川西社長:それはプロトタイプというか、自分たちの方向性を考えてモビリティの進化がそういう方向に向かうのではないかなと。

 今のクルマはどうしても、いろいろあるじゃないですか。先ほど言った携帯電話的な考え方、洗練されて究極の高機能なマシンになることを考えると、デザインは何なのかと考えると、そういうデザインを選んでいくほうがいいのかなと。

 逆に、既存のOEM(自動車メーカー)は思い切ってムダなものをそぎ落としてくという決断は怖いところもあると思うのです。逆にそういうところを思い切って追求していって、どこにユニーク性を出すのか。エクステリアのデザインに対してユニーク性を出すのかというと、表現するアプローチの仕方を変えたい。そのためにメディアバーを付けました。

──メディアバーとは?

川西社長:(フロントとリアのエクステリアに付いてる)ディスプレイですね。

 つまり外見の形、メカ的な形ではなくて情報発信という形で人に訴えられるような、そういう表現手法を採ることでユニーク性を出したい。そのような考え方になります。

フロントのメディアバー

リアのメディアバー

──メディアバーを使って、ソフトウェア的に表現したいということなんですね。
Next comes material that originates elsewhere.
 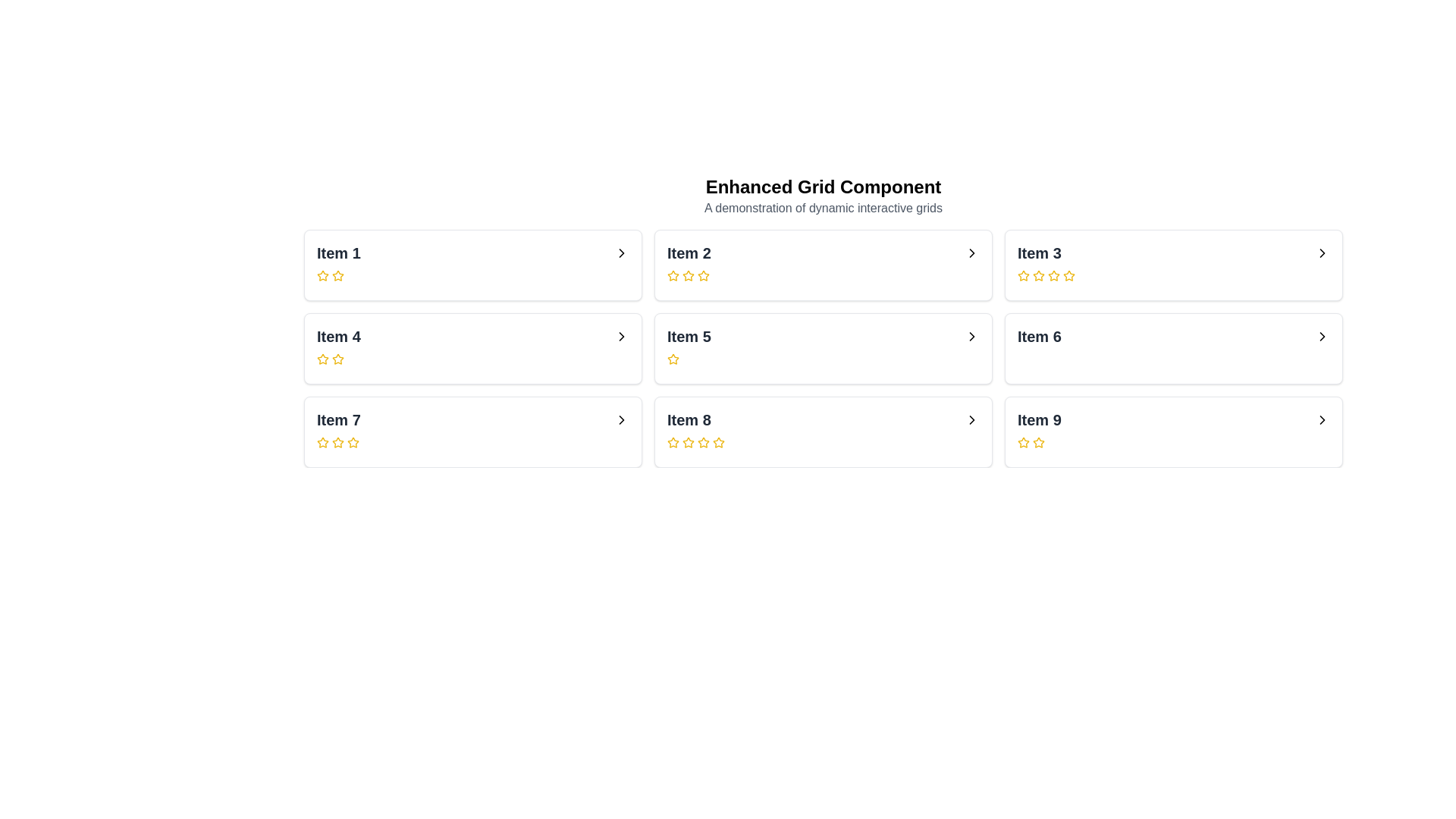 What do you see at coordinates (822, 432) in the screenshot?
I see `the Card widget with navigation that represents 'Item 8' to interact with it, located in the middle column of the third row in the grid layout` at bounding box center [822, 432].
本当にソフトウェアで定義されているクルマなのですね。

川西社長:ええ、それを外見上でも訴えたかったことがあります。

──現状、プロトタイプとして登場しているのですが、世界初公開されものは市販車に近いということですね。

川西社長:ある程度そういう要素や概念を取り込んで設計はしていますので、そんなにまったく違ったものにはならないと思います。

──ソフトウェア的に表現されるクルマということであれば、アルファ版、ベータ版、RC版、製品版で、今回のプロトタイプはどのあたりに位置するクルマなのでしょうか?
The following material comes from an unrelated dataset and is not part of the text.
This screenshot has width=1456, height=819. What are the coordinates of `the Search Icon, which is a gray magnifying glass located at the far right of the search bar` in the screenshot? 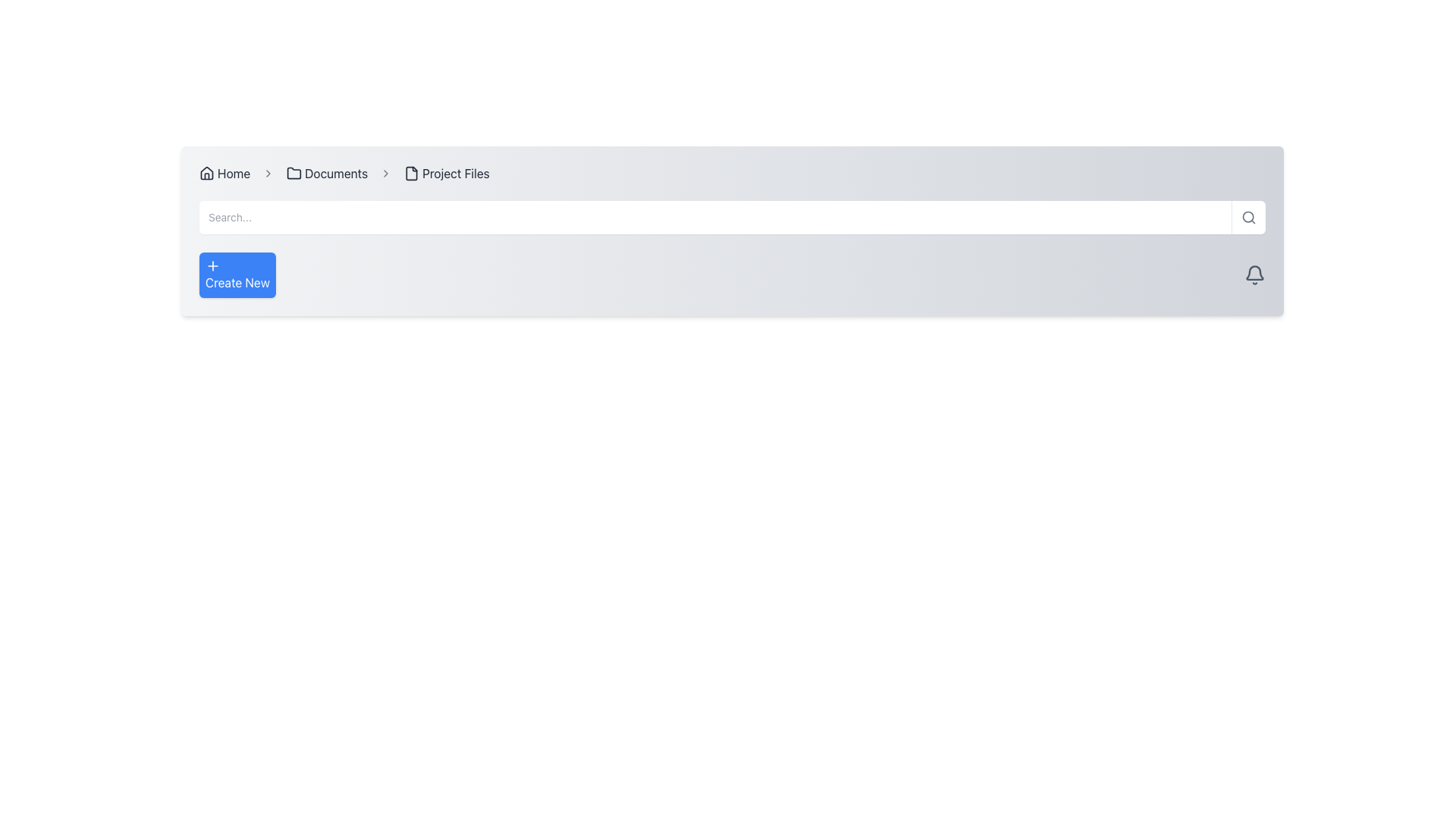 It's located at (1248, 217).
川西社長:ソフト的には、そうですね。よく聞かれるのですが、いわゆるコンセプトモックではありません。走らせることが可能です。では、量産の手前まできているのかというと、そう言い切れる状態ではない。コンセプトモデルと量産プロトタイプの中間くらいのところと考えていただけるといいのかなと。

──プロトタイプ車にはコードネームとか愛称はあるのですか?

川西社長:アフィーラというブランド名はあります。

広報さん:今回は、プロトタイプです。

──はい、プロトタイプで。では、SoCの部分を聞きたいと思います。今回のCESでは、日本での発表に続き800TOPSという処理能力が訴求されました。この800TOPSという能力は現在の基準で見ても相当優れた処理能力になります。川西社長はこの能力をどこに活かしていこうと考えていますか?
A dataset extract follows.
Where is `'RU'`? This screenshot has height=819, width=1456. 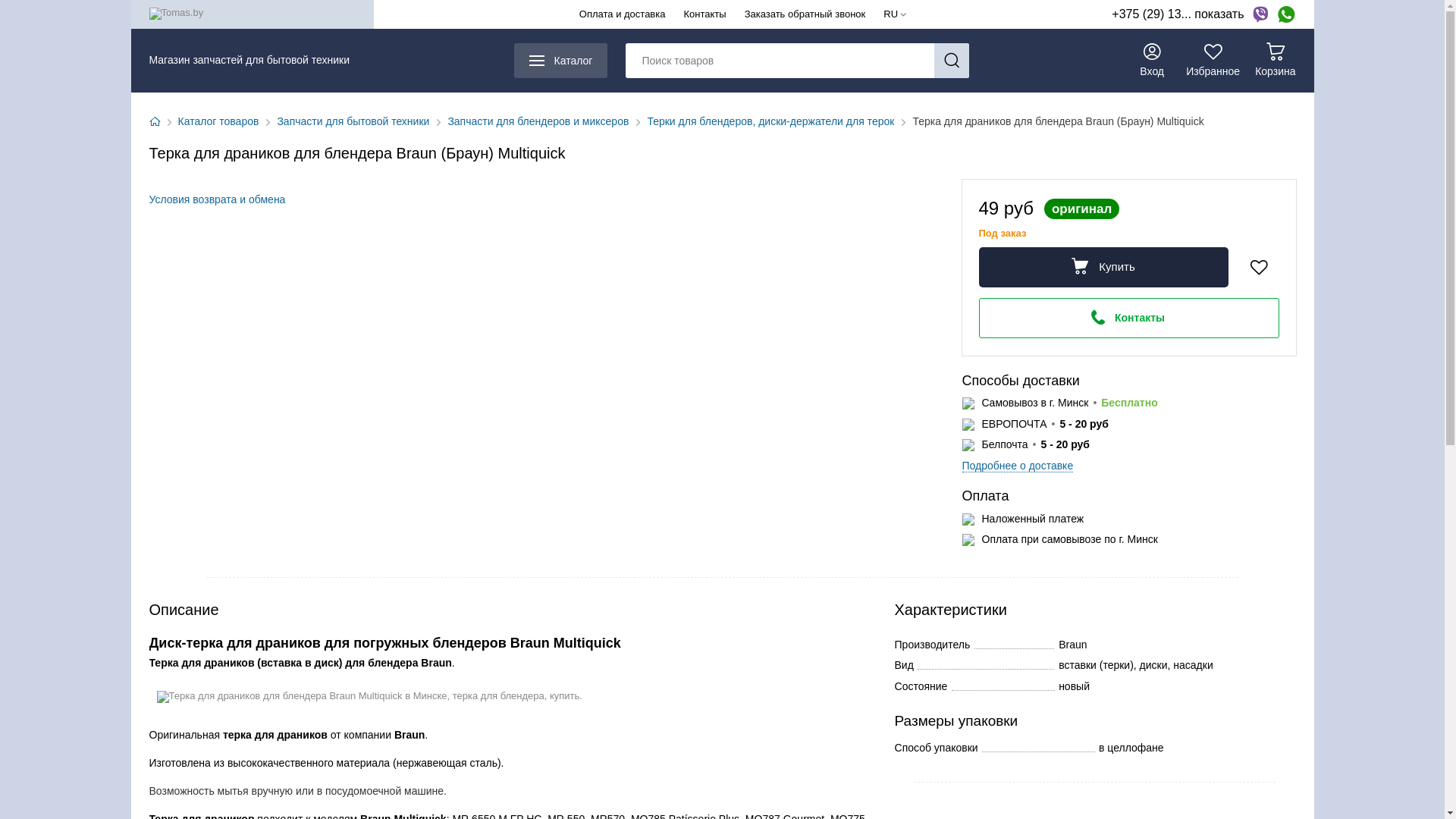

川西社長:ADASですね。ここのパフォーマンスに関しては、いわゆるディープラーニングを走らせるためのSoCの演算性能と、メモリもそれなりに大きなものを積む予定です。そういうところのスペックは将来にわたって進化できるような能力を担保したかった。

 それとは別にインフォテイメント側も(SoCを)載せています。

──OSも複数載るという理解でよいですか?

川西社長:複数載せています、AndroidとQNXです。Androidはインフォテイメント側のディスプレイに用いています。クラスタ側はQNXです。

──電子プラットフォームとしては、クアルコムと協業し「Snapdragon Digital Chassis」を採用されました。川西社長はこれまでモバイル、aiboとクアルコムのSnapdragonによる開発を行なってこられました。一方、協業するホンダも、2022年のCESでSnapdragon Digital Chassisをホンダとして採用することが発表されています。今回のSnapdragon Digital Chassisは、ソニー側からの提案ですか? それともホンダ側からの提案ですか? 選ばれた理由なども教えてください。

川西社長:(クアルコムとは)付き合い長いですからね。SoCの選定は悩ましいのですが、だからといって選択肢が広いわけではないのです。一般的なトレンドでいうと、欧米系は汎用的なSoCを選択するパターンが多いです。NVIDIAだったりクアルコムだったりとか。一方、エッジ向けではSoCについては自社開発する方向性がトレンドです。どちらがよいのかなというのは、自分の中ではまだ迷いが残っているところもあるのですが。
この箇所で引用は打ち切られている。